AR Planes: Discover nearby planes in augmented reality - fvargas
http://www.calstephens.tech/blog/announcing-ar-planes#main-wrap
======
dingaling
Looks pretty though I can't try it out since it's iPhone-only but a few
thoughts:

1\. It's not a new concept, both the Planefinder and FR24 apps already have an
AR point-and-tell mode on Android and iOS. The main difference is that this
app seems to draw an orientated cartoon of each aircraft by type.

2\. What is its back-end data feed? From Planefinder or FlightAware APIs
perhaps? Without knowing that we can't determine what aircraft will appear,
though I suspect it's only going to work for aircraft which transmit full
ADS-B output ( large airliners & really expensive modern smaller aircraft )

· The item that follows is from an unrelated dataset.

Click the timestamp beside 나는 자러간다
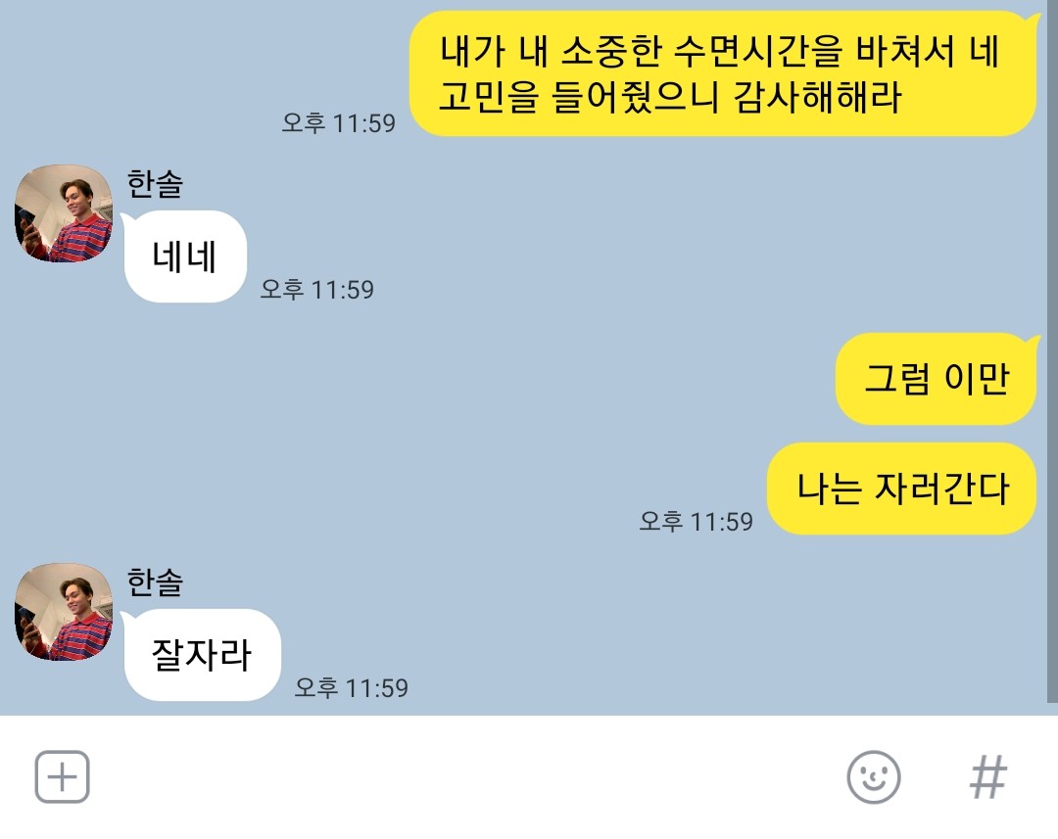 (696, 522)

3\. In fact there's very little information about it at all. So it's not clear
if it supports FLARM ( gliders ), PilotAware ( small private aircraft ) or
Mode-S Multilateration. Does it implement the FAA's BARR list to elide
corporate aircraft?

I don't intend to sound critical but being in this 'space' as a feeder to
several tracking networks I've seen layperson friends rush-out to try these
sort of apps and then become disappointed because they don't show the Cessna
in which their son is doing his flight-training.

Addendum: also irritating that it displays the flight plan using the IATA
three-letter codes. No-one files a plan using those, and they only cover a
small proportion of all airfields.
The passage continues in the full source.